Overview
Teaching: 90 min
Exercises: 5 minQuestions
What are databases and how do I use them.
Objectives
Understand the difference between SQLlite database and data frames
Commit database to GitHub
by Katja Seltmann with excerpts from Software Carpentry SQLite lesson.
Supplementary Material:
#Goal of this lesson
Getting started where we left off…
mammals <- read.csv("mammal_stats.csv", header=TRUE)
library("sqldf")
??read.csv
TIP: When you load sqldf you also load the packages RSQLite and DBI by default. DBI allows us to work in R directly with a database manager software, and RSQLite package that lets us create SQLite databases.
#Create a SQLite database
db <- dbConnect(SQLite(), dbname="Mammaldb.sqlite")
TIP: Look inside the workshop/sqldf folder. What do you see?
Create a table manually
dbSendQuery(conn = db,
"CREATE TABLE Mammal
(TaxonOrder TEXT,
species TEXT,
mass NUMERIC,
length NUMERIC,
range NUMERIC,
litterSize NUMERIC)")
TIP: SQLite supports TEXT, NUMERIC, INTEGER, REAL, BLOB data types.
Reading database tables
dbListTables(db)
dbListFields(db, "Mammal")
Insert a single record
db <- dbConnect(SQLite(), dbname=”Mammaldb.sqlite”)
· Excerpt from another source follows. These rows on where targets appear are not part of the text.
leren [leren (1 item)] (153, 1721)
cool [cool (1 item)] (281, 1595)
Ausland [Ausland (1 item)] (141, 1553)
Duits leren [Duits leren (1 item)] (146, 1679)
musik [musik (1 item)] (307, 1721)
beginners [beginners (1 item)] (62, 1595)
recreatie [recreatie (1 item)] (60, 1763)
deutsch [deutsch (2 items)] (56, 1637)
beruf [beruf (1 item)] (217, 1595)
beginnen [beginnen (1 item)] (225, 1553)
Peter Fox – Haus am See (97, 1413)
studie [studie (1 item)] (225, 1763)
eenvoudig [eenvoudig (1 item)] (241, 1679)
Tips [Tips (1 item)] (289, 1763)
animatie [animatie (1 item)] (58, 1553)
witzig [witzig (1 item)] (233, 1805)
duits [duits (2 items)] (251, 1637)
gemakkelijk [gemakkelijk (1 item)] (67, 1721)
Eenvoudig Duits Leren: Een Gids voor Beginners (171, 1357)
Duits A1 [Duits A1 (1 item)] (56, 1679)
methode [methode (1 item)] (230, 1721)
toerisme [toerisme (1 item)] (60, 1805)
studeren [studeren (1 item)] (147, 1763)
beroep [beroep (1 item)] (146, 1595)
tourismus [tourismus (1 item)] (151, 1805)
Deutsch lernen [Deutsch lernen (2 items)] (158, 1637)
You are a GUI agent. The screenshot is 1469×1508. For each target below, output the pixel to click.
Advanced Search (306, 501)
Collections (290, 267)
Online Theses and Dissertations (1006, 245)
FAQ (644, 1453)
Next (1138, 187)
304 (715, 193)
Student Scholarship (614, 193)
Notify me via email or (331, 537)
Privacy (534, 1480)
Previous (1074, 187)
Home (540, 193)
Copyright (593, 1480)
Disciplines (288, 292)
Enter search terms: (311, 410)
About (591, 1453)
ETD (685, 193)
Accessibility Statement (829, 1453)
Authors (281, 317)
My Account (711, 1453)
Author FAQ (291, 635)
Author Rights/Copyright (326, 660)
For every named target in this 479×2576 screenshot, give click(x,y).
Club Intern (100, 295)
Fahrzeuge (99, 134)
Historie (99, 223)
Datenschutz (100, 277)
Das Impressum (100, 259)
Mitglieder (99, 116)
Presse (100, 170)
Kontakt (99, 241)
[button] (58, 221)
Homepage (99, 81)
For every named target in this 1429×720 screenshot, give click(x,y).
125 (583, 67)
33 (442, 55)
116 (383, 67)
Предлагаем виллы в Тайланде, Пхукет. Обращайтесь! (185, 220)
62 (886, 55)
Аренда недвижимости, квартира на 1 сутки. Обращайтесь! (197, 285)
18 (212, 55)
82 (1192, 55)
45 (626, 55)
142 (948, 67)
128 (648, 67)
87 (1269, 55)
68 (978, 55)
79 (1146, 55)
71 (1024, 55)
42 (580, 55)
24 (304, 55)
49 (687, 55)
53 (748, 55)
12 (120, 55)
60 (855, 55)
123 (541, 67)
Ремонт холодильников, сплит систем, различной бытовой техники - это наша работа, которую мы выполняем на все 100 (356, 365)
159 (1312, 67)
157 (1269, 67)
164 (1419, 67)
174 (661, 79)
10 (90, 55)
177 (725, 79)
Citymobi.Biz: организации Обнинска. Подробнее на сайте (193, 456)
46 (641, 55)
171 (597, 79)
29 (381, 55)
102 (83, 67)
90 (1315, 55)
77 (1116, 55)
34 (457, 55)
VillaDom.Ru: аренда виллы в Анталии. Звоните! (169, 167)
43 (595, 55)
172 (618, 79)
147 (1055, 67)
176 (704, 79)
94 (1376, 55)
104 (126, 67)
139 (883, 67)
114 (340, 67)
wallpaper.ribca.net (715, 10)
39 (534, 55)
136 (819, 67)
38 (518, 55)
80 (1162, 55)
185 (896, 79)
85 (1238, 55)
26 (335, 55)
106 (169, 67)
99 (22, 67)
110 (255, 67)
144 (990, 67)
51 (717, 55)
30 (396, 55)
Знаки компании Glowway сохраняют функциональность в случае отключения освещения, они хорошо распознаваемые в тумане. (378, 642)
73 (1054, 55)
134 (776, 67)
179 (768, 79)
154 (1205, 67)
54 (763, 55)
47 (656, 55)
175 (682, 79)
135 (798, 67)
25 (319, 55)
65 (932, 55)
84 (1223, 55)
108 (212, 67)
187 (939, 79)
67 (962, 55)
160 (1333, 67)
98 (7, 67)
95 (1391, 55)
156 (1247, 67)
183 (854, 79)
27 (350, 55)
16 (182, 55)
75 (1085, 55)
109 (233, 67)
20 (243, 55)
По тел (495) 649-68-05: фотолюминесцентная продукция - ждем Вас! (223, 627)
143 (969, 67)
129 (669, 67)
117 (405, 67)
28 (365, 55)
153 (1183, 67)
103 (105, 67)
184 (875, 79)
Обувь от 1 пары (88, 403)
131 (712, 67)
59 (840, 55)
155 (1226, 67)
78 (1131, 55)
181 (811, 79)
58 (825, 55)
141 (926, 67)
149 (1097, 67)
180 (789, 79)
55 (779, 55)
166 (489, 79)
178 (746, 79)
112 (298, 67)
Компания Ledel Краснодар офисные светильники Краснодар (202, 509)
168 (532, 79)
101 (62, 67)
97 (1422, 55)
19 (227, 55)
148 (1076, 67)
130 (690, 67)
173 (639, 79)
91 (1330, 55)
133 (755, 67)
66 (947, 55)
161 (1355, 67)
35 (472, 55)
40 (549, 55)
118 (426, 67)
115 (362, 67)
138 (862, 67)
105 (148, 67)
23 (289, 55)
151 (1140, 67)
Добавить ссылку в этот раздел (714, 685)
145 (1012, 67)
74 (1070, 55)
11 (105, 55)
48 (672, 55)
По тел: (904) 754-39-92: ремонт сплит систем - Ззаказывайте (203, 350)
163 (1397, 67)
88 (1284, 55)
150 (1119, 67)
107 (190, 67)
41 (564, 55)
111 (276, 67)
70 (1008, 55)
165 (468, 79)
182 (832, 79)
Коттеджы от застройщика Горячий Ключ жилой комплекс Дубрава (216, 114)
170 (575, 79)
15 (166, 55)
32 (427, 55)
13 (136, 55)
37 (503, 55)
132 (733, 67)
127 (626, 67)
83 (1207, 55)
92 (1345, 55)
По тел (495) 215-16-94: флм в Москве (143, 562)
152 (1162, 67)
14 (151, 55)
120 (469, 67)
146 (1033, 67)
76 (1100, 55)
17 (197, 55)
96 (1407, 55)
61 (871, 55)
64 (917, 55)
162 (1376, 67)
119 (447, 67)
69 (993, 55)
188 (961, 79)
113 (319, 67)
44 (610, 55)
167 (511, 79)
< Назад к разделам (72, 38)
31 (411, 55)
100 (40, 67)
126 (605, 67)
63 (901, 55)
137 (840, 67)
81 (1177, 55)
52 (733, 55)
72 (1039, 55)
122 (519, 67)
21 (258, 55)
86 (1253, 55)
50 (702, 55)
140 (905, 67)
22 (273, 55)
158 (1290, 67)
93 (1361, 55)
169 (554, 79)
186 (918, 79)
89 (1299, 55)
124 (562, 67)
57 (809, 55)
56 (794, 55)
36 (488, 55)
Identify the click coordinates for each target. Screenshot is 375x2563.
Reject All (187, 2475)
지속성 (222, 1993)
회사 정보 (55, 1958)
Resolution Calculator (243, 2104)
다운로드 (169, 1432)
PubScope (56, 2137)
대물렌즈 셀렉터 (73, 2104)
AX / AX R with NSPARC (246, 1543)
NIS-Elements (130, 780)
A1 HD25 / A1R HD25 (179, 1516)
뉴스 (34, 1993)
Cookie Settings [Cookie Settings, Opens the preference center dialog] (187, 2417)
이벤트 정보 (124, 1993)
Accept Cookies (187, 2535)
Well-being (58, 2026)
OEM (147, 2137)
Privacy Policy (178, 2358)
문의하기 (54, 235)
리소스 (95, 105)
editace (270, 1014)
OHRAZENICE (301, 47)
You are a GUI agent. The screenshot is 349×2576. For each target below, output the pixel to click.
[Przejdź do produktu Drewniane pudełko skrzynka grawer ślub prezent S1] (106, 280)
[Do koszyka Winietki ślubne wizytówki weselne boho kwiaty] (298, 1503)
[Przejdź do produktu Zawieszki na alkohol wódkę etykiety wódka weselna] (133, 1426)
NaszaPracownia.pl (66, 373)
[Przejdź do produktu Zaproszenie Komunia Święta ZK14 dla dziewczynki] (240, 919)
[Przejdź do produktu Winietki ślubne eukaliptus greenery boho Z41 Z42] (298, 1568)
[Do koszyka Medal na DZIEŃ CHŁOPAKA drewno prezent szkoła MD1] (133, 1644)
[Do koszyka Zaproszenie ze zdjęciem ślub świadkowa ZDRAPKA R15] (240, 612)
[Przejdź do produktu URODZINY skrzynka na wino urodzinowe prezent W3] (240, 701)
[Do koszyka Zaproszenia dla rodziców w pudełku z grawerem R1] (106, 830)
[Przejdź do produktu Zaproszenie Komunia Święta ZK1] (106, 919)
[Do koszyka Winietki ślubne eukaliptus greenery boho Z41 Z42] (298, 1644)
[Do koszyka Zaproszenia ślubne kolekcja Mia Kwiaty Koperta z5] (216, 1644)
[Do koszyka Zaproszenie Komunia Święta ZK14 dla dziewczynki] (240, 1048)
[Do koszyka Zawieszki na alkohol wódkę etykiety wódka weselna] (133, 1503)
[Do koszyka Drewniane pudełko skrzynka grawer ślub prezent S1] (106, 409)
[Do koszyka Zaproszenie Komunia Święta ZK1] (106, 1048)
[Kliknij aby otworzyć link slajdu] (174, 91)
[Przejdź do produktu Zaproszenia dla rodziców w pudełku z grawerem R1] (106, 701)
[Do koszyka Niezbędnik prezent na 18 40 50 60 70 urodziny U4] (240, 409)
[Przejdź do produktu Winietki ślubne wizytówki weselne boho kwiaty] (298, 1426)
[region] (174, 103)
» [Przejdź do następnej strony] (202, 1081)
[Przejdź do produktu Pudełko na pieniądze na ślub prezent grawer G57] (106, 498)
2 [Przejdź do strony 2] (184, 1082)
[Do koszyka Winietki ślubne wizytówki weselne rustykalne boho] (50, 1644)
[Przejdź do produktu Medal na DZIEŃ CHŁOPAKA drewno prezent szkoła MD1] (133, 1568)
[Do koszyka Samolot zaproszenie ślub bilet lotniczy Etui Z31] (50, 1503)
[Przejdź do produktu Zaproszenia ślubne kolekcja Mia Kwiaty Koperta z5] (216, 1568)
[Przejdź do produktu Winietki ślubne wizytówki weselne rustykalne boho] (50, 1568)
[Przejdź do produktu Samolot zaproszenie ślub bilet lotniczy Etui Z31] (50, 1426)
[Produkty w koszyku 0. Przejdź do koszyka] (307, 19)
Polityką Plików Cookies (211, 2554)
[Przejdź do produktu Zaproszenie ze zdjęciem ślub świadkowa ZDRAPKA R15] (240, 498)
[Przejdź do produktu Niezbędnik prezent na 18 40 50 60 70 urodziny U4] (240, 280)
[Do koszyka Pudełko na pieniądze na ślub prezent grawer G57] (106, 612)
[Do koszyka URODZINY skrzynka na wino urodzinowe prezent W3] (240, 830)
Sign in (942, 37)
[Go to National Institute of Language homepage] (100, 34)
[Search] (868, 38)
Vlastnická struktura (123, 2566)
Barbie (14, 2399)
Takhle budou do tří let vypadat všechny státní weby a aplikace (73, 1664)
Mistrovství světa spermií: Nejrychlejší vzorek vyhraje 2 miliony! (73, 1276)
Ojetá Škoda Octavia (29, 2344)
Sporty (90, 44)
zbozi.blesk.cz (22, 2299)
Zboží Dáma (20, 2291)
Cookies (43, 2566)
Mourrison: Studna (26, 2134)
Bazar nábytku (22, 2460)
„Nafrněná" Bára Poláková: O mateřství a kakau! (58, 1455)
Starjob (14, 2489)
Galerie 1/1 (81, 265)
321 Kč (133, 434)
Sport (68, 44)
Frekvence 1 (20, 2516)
dbSendQuery(conn = db,"insert into Mammal values ('Primates','New primate-2', 55.00,'',134,2)")
sqldf(c("insert into Mammal values ('Primates','New primate', 55.00,'',134,2)","select * from Mammal"), dbname = "Mammaldb.sqlite")
Select from database using sqldf and SQLite syntax
sqldf("SELECT * FROM Mammal limit 10", dbname = "Mammaldb.sqlite")
dbReadTable(db, "Mammal")
Drop database table
dbRemoveTable(db, "Mammal")
remember: we have a data frame called mammals.
mammals <- read.csv("mammal_stats.csv", header=TRUE)
head(mammals)
Insert the data frame into the database
dbWriteTable(conn = db, name = "Mammalcsv", value = mammals, row.names = TRUE)
dbReadTable(db, "Mammalcsv")
Write query from database to data frame
results <- dbGetQuery(db, "SELECT species, avg(litter_size) FROM Mammalcsv GROUP BY species;")
head(results)
SQL in R functions
library(RSQLite)
db <- dbConnect(SQLite(), "Mammaldb.sqlite")
getName <- function(orderName) {
query <- paste0("SELECT `order` || '-' || species FROM Mammalcsv WHERE `order` =='",orderName, "';")
return(dbGetQuery(db, query))
}
print(paste("species:", getName('Tubulidentata')))
dbDisconnect(connection)
Disconnect at the end. Important if you have multiple transactions happening in an R script
dbDisconnect(db)
Key Points
Databases work better when your data gets bigger, but you can do the same tasks in data frames or databases.